Timbuktu was another dusty, dry town with a lot of houses where various explorers slept. We took a walk around with the inevitable approaches by young men offering their services as guides every few minutes. Three major mosques remain, the biggest being Djingareiber Mosque which was undergoing major repairs. We preferred the smaller Sidi Yahia and Sankore Mosques. Besides that, there really wasn’t much reason to go to Timbuktu except, our next planned stop was Essakane for The Festival in the Desert. However, for a number of reasons including mixed reviews of the festival from previous years, uncomfortable lodging – in a tent with 10-15 other people, no showers, no toilets, sand in all the food, the feeling that the music we had seen to date was repetitious, four separate e-mails from the US State Department warning against travel to the festival and a desire to head on to Burkina Faso, we decided to skip it. So, now you know the truth, we are not very adventurous.

We tried a different route back to Mopti. A taxi brousse (bush taxi) brought us to the Niger River where we waited for a pinasse (cargo ship) heading upriver. In some ways, we were very lucky – two hours after we arrived we were told there was a boat departing. It was almost empty, meaning we would make good time and would not have to fight for sleeping space and the crew was very friendly. The down side was we were counting on some sacks of rice or millet to sleep on but instead; we slept on firewood – not the most comfortable mattress! The boat was about 100 feet long and 12 feet wide. A woman was constantly at work in the “kitchen” in the middle where she always had two pots cooking over wood fires on the floor of the boat. The “head” was all the way in the back. It was simply a hole in the bottom of the boat with a privacy wall around it. The problem was that to get there you had to work your way under or over the crossbeams, past the kitchen, climb over the twin diesel engines and then take care of business. This provided a definite disincentive to drinking too much on the trip! 
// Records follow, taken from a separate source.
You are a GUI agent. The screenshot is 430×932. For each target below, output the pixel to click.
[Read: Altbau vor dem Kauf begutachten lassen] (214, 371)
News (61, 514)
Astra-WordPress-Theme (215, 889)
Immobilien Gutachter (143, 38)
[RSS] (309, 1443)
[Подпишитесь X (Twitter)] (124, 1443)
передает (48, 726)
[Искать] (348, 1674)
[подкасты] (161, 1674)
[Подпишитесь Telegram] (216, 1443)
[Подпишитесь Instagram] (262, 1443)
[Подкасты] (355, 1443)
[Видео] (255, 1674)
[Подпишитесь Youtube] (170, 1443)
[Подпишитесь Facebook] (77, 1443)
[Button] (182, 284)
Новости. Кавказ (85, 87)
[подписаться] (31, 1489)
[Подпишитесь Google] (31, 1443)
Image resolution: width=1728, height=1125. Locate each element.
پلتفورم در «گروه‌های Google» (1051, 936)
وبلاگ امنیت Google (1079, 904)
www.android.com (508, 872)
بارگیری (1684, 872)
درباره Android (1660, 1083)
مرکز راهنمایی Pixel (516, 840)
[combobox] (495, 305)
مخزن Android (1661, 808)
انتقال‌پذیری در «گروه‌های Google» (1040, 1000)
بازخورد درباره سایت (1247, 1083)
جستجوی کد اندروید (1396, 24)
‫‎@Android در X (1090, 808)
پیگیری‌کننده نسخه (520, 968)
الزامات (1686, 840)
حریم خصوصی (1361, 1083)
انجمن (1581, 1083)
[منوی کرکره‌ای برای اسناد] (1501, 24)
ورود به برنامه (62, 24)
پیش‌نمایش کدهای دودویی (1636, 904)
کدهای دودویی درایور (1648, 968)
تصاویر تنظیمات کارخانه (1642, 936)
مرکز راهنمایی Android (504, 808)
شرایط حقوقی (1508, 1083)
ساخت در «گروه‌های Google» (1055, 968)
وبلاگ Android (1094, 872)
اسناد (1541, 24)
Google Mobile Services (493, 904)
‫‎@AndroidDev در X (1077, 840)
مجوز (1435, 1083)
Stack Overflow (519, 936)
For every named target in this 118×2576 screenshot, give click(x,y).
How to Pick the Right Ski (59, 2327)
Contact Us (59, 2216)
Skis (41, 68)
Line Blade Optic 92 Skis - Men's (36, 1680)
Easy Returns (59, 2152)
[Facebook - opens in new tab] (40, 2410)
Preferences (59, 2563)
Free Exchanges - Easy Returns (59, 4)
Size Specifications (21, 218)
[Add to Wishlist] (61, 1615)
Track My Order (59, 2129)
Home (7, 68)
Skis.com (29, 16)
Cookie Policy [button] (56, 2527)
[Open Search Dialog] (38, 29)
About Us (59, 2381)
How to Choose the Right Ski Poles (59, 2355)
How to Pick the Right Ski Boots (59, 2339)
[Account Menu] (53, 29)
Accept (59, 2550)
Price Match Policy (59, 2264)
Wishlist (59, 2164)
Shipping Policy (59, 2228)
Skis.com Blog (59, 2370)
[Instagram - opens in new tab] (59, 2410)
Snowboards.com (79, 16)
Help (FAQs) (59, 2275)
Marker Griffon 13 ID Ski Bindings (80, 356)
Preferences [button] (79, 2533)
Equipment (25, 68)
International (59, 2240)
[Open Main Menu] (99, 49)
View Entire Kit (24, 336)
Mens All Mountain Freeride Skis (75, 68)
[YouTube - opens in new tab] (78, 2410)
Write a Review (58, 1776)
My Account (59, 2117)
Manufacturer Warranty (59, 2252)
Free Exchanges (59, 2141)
The trip itself took 45 hours which was relatively quick. The first night the crew anchored the boat for about six hours. The second night, they continually drank African tea, a seriously strong brew, and piloted the boat through the night. There seemed to be one boy whose only job was to make tea for everyone. The tea was brewed three times and offered up in a shot glass. Paul needed one sip to know he didn’t want more. Lois was a little smarter and declined altogether. We had lots of time to sit, watch the scenery, read and relax. Most of this part of the country is only accessable via river and it is sparsely populated. In this regard, the trip was somewhat like one Paul took many years ago on the Amazon river. It was a bit monotonous after a while, but we had some beautiful scenery. At times, the river was so still it acted like a perfect mirror, reflecting the sky. At night, there was no light pollution so we had fantastic views of the stars. Three hours before we arrived in Mopti, the boat stopped to pick up passengers. You heard of a chicken bus? Well we were on a goat boat. Four herders and their eight goats joined us for the final leg into Mopti.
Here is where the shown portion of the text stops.